AV integrators face a similar question: Is it worth adding staff in order to offer content creation and management services? Or is it better to partner with companies that have that expertise? Some caution that to do it in-house, integrators must be prepared to deal with the fact that it's a completely different business, right down to the billing cycles.
"You can't give it lip service," says Jeff Collard, president of Omnivex, a Canadian vendor whose products include signage software. "You'd better be prepared to hire the appropriate people. Your receptionist can't be doing content management and creation."
Whatever the approach, some AV and IT integrators say they've been successful in offering content-related services. "We've had a media service division focused on that for about seven years," says York Telecom's Tisdale. "It's a growing part of the business. It allows us to turn digital signage from a product into a service."
Of course, content creation and management also end up opening a new door for even more competitors–and not just IT integrators looking to push deeper into the signage market. For example, some AV integrators wonder if content companies, signage network owners, and similar firms could expand into design and installation.
"As this market develops, the content providers might do more of what we do, which is create the networks and technology packages," says Andrew Sellers, a principal at Sensory. "I see a greater threat there than our technology competitors, which might include the IT space."
Some of his colleagues agree. "Whether it's outdoor signs or static signs, graphics companies that have their own creative departments could be the threat to do it all," Paquin says.
Want Signage with That?
IT integrators aren't the only newcomers to the digital signage market. For example, some electricians no longer are content just to run the cables. "I'm running into the guy who's pulling the wire," says Sharp's Schilz. "He's hanging the panel."

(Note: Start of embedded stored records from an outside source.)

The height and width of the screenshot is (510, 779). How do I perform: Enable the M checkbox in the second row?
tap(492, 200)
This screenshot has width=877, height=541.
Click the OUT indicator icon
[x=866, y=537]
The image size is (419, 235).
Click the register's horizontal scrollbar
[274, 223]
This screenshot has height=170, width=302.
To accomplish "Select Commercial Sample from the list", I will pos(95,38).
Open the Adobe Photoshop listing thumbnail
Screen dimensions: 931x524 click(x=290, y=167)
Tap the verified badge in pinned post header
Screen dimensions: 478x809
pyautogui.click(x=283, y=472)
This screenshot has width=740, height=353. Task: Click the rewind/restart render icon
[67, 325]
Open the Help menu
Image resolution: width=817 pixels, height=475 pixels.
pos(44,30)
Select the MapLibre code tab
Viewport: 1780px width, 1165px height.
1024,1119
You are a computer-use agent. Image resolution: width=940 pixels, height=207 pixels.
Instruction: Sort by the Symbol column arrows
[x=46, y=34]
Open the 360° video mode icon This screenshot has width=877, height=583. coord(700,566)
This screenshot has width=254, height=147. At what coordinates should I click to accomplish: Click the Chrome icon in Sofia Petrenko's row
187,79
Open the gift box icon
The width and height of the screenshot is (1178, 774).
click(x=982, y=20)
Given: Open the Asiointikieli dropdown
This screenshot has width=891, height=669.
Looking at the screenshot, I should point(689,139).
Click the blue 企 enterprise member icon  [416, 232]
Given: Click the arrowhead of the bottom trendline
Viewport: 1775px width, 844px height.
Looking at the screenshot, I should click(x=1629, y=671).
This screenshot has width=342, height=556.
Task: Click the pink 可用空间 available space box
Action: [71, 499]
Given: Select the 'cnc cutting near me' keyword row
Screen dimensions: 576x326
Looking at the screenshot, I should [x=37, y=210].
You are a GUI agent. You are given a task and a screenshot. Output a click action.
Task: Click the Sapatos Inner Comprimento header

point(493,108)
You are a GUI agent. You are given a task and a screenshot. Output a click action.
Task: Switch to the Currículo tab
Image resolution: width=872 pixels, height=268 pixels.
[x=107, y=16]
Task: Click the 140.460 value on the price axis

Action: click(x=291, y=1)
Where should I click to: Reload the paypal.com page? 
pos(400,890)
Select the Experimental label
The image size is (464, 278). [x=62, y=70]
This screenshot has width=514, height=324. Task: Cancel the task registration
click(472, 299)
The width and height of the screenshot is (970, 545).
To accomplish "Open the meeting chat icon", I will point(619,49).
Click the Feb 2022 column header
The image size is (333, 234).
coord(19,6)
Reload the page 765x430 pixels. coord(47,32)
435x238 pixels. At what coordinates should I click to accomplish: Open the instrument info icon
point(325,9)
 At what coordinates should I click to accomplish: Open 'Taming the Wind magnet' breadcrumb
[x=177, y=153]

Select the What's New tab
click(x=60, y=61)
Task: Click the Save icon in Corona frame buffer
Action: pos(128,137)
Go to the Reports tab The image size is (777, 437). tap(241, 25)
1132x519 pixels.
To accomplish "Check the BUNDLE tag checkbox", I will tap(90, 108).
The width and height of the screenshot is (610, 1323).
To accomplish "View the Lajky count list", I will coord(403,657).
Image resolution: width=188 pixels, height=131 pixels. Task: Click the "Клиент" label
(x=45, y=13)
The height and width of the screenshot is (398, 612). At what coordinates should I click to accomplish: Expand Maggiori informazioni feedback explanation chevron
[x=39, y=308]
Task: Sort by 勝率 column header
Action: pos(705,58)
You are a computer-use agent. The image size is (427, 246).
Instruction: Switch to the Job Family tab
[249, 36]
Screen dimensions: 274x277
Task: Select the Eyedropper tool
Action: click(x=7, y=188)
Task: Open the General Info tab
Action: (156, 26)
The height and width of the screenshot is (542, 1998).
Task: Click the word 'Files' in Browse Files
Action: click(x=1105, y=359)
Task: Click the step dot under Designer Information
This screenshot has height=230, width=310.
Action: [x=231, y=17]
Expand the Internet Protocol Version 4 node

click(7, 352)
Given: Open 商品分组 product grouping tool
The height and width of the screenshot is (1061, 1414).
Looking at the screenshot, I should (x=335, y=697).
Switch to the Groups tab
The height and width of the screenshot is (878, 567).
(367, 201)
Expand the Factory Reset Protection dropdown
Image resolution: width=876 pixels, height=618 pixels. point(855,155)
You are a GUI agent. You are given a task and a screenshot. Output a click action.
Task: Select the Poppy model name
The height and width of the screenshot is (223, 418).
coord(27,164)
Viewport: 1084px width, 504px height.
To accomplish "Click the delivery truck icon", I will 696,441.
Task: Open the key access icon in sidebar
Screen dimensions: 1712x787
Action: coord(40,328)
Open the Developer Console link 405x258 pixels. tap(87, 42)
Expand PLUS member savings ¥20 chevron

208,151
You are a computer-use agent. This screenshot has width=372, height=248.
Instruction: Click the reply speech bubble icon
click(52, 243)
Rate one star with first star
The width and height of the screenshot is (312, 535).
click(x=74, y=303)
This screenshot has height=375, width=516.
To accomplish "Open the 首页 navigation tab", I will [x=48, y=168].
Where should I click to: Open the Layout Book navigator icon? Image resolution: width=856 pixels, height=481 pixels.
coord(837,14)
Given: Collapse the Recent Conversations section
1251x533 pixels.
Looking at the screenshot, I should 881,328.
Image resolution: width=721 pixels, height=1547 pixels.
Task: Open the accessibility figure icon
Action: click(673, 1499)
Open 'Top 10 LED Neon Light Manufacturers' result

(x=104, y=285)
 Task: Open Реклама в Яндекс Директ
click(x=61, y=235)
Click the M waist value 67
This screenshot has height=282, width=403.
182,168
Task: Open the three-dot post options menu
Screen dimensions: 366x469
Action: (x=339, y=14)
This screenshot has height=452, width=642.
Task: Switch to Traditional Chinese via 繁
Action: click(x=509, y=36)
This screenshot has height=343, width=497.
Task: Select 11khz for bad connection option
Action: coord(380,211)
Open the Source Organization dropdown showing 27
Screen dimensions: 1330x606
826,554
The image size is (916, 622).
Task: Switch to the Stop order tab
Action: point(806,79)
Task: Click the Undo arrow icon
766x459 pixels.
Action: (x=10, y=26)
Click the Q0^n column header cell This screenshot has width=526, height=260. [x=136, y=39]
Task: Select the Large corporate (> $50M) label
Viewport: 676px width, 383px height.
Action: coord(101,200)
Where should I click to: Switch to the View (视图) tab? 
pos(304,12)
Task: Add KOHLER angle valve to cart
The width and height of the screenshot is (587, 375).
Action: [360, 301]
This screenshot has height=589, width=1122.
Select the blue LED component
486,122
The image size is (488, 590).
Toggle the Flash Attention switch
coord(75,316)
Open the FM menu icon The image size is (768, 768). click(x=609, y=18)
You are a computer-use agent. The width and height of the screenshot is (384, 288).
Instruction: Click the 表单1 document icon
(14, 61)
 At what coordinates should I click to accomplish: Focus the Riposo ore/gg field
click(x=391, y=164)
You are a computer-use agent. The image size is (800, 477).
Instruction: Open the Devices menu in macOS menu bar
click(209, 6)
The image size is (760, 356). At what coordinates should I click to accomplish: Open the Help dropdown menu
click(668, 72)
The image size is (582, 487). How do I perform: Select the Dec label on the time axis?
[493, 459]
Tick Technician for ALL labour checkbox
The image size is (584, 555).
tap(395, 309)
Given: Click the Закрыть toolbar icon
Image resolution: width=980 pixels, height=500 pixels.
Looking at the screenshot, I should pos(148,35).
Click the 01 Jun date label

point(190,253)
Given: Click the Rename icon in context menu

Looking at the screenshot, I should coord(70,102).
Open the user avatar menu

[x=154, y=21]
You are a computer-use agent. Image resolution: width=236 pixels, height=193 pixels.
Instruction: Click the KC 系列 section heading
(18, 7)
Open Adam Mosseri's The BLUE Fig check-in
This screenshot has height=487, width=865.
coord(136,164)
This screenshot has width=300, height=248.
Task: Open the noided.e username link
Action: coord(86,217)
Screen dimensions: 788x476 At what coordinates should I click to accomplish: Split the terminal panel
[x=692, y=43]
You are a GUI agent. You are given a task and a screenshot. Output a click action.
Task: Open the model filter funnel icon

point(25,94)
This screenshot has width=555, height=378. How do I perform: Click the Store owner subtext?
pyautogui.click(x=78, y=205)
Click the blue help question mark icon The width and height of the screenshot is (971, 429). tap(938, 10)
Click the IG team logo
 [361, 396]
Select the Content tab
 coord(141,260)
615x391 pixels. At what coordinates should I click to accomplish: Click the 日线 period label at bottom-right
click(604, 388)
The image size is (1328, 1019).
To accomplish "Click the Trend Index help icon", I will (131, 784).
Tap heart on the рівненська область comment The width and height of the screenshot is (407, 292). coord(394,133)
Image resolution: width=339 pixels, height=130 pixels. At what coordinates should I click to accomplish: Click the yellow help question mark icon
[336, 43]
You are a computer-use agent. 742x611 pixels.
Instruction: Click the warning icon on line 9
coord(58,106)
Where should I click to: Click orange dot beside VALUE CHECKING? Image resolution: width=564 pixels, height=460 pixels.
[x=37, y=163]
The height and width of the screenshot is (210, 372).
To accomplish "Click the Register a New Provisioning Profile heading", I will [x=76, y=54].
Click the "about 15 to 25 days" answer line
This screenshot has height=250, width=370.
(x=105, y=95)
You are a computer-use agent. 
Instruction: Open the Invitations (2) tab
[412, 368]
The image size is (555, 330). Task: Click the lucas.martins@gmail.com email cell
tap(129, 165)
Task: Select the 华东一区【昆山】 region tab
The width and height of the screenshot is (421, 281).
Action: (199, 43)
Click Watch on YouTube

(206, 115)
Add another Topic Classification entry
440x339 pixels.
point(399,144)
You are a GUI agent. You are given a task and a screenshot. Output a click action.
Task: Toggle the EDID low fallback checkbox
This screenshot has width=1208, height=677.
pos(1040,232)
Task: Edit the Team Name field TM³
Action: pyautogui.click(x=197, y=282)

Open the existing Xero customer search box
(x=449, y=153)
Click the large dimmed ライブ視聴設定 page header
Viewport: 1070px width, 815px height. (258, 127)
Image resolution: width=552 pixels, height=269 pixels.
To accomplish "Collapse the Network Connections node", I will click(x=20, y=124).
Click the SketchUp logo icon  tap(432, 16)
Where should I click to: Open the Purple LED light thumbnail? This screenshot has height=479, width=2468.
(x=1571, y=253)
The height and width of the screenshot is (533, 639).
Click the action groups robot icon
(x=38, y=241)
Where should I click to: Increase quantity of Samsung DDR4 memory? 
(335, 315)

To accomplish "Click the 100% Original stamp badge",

Even firms that specialize in point-of-sale (PoS) systems and copiers are looking to branch into the digital signage market.
"All those guys want to do digital signage," says Schilz, whose company has business units that sell PoS systems and copiers. "The PoS guys have been all over me: 'How do I get into digital signage?'"
It's not just because they've heard that digital signage is a growth market with years of upside left. For some, it's a way to upsell customers, like with advertising signage at checkout counters. For others, it's not much of a stretch skill-wise from what they already know: using a LAN to connect copiers and cash registers–and now signage.
So when AV pros look over the shoulders, they'll see IT integrators looking behind them, too. "The PoS and copier guys are right behind the AV and IT integrators," Schilz says.
Still, to stay competitive AV integrators need to add IT expertise. These days it's not uncommon to find AV pros who are Cisco-certified.
"The IT world has definitely taken notice of the digital signage space," says David Wilkins, president and CEO at X2O Media, which makes digital signage solutions. "AV integrators and vendors will need to at least match, if not exceed, the IT skill set if they want to continue to thrive in the digital signage space."
Tim Kridel is a freelance writer and analyst who covers telecom and technology and is based in Columbia, Mo.